Réflexions sur la Question Copte (*)
Par Tarek Heggy


L'intérêt particulier que je porte à la question Copte, comme beaucoup le savent, m'a poussé à faire une étude approfondie de l'histoire du Christianisme en Egypte, afin de tenter de connaître la source de la culture Copte dans toutes ses dimensions et tous ses détails. Ceci me mena à établir des relations personnelles avec des centaines, pour ne pas dire des milliers de Coptes, parmi lesquels des personnalités proéminentes de l'Eglise Egyptienne. Un certain nombre d'amis Coptes m'ont demandé d'écrire mes idées sur ce qu'on appelle « la question Copte » qui selon ce que certains pensent a atteint un point critique, tandis que d'autres en nient l'existence même, disant que ce n'est qu'un problème imaginaire, fondé sur l'irréel.

EXERCICE:
Répondez aux questions suivantes à l'aide du texte ci-dessus sur la question copte.
1. Qui en est l'auteur ?
2. Quel sujet l'auteur a-t-il étudié en profondeur ?
3. Qui a demandé à l'auteur d'écrire ses idées sur « la question Copte » ?

Données des cibles de clic

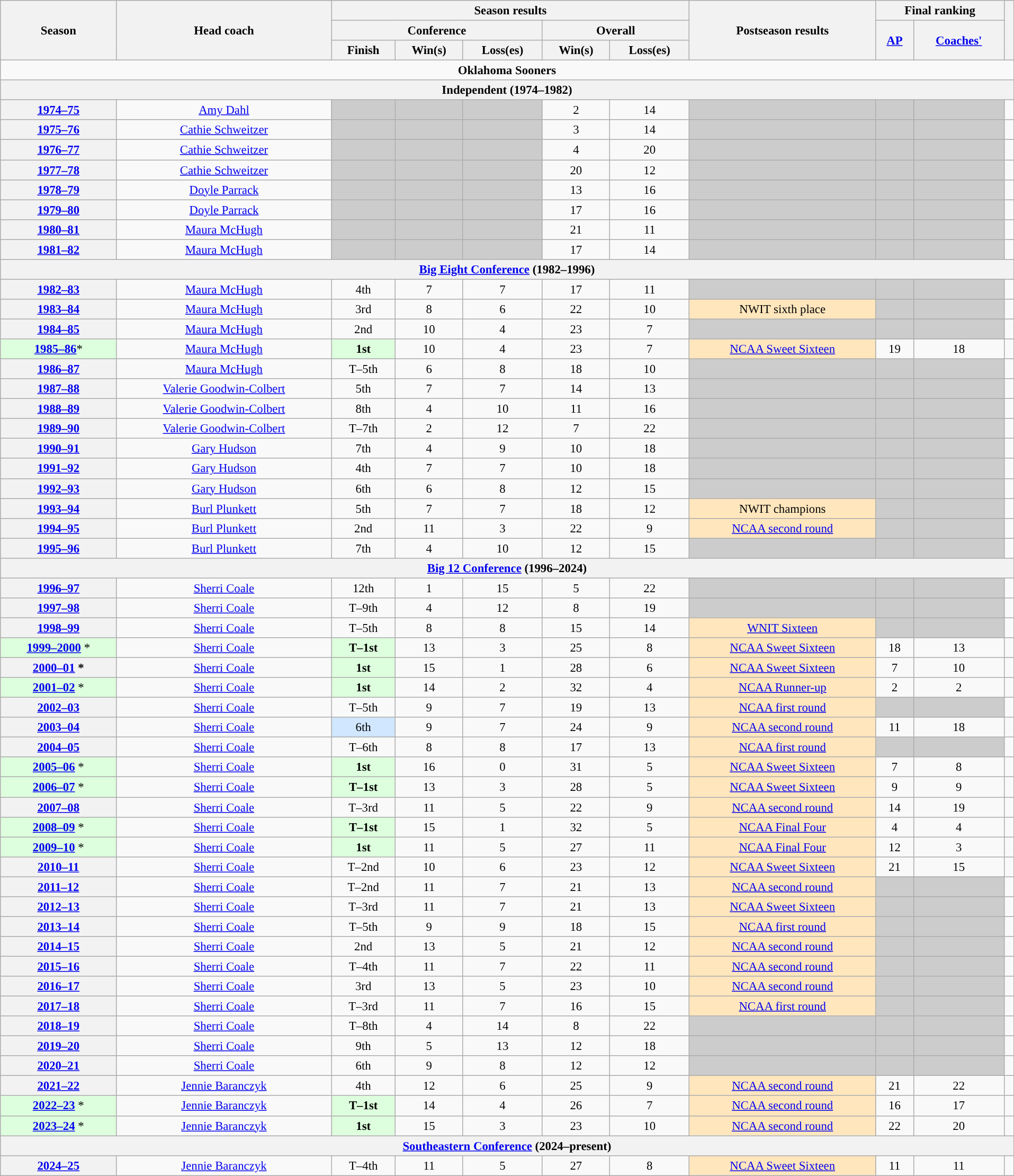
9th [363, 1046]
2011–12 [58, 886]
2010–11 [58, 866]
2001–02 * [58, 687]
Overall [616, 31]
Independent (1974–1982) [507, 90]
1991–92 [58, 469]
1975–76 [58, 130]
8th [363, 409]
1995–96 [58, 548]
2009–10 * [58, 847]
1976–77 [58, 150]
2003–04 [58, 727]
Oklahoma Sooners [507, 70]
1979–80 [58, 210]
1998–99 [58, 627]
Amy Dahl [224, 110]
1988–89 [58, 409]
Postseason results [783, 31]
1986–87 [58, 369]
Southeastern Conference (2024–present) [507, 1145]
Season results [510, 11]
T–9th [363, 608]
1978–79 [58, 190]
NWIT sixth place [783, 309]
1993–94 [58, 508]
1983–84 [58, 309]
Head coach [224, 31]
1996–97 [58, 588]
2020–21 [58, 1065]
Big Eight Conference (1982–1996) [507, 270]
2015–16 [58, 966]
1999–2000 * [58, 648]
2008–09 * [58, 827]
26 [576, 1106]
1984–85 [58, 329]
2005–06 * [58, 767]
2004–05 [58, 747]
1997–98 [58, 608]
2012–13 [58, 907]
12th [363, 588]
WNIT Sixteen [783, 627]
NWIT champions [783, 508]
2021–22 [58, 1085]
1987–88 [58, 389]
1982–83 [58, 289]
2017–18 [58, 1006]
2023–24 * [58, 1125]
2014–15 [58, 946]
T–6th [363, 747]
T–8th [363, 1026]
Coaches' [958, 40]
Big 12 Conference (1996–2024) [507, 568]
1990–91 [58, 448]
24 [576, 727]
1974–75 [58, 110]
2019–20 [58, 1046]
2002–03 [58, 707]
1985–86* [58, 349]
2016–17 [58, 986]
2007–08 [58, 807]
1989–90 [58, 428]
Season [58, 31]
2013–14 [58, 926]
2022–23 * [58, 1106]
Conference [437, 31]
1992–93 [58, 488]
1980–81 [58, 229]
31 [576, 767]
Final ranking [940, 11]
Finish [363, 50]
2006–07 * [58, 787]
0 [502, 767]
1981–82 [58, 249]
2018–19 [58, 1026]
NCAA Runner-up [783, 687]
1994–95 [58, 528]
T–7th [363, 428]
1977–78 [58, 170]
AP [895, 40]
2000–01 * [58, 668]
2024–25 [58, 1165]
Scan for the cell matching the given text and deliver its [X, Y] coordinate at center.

CORRIGÉ:
1. Tarek Heggy.
2. L'histoire du Christianisme en Egypte.
3. Un certain nombre d'amis Coptes.